Looks like more of the go cheap or go home mantra by Boeing to one of its suppliers - Collins- who did the software involved. Extract from NYT
For years, the company had been “a technology leader, an innovator,” Clayton Jones, then the chief executive, told Fortune Magazine “Unfortunately, along the way they forgot to hone their financial skills.”
In 1998, Boeing executives summoned Mr. Jones to Seattle, he later recalled in a speech, and made clear that, to get more of Boeing’s business, Collins would have to cut prices dramatically. In response, Collins introduced what it called “lean electronics,” its take on a belt-tightening philosophy popularized by Toyota.
Collins reorganized business units and retrained managers, with an eye toward efficiency and speed. It pushed its suppliers to do the same, and established partnerships with companies such as HCL Technologies, which provides outsourced, lower-cost engineering services from India.
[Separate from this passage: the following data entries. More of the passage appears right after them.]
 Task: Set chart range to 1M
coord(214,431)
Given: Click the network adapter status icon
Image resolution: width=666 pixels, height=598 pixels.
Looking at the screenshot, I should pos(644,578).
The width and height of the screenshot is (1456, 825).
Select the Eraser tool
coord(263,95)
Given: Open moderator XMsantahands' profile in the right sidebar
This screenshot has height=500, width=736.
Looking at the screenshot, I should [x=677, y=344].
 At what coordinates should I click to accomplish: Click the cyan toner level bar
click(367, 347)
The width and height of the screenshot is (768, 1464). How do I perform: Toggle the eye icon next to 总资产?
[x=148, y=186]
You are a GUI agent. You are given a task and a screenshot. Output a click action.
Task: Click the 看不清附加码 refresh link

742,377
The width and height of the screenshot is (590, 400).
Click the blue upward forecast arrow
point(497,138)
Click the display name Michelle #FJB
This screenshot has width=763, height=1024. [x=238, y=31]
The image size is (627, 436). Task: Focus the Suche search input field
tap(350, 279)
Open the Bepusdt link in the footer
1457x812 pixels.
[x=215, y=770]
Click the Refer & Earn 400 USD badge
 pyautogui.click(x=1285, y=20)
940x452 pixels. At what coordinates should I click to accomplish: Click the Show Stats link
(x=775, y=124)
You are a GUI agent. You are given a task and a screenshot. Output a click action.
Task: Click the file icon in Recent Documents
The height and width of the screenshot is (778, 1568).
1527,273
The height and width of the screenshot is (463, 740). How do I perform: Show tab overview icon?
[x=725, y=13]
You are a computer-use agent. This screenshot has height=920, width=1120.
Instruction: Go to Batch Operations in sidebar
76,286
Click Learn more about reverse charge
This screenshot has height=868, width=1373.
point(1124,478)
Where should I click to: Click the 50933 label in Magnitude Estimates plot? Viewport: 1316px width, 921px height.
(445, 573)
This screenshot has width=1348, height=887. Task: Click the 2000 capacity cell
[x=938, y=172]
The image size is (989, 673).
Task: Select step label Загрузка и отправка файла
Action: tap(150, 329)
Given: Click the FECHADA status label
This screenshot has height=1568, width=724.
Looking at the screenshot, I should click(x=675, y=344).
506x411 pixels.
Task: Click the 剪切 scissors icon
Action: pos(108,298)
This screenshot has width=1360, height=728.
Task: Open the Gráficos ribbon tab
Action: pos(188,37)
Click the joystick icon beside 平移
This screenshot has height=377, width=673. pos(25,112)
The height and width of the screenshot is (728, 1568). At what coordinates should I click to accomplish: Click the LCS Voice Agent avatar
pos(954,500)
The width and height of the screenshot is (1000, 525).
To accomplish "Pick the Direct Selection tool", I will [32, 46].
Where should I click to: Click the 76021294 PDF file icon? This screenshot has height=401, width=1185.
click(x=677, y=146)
Along the way, Collins unseated Honeywell as the provider of flight control computers on a predecessor of the Max, the 737 NG, and supplied numerous systems for the Boeing 787, which went into operation in 2011.
When Collins secured the contract for the Max displays in 2012, it credited the belt-tightening. “There were a lot of cost-saving measures — a lot of tough decisions — that had to be made,” one manager said at the time in a company publication The display system is now at issue in both the congressional investigation and the private lawsuits.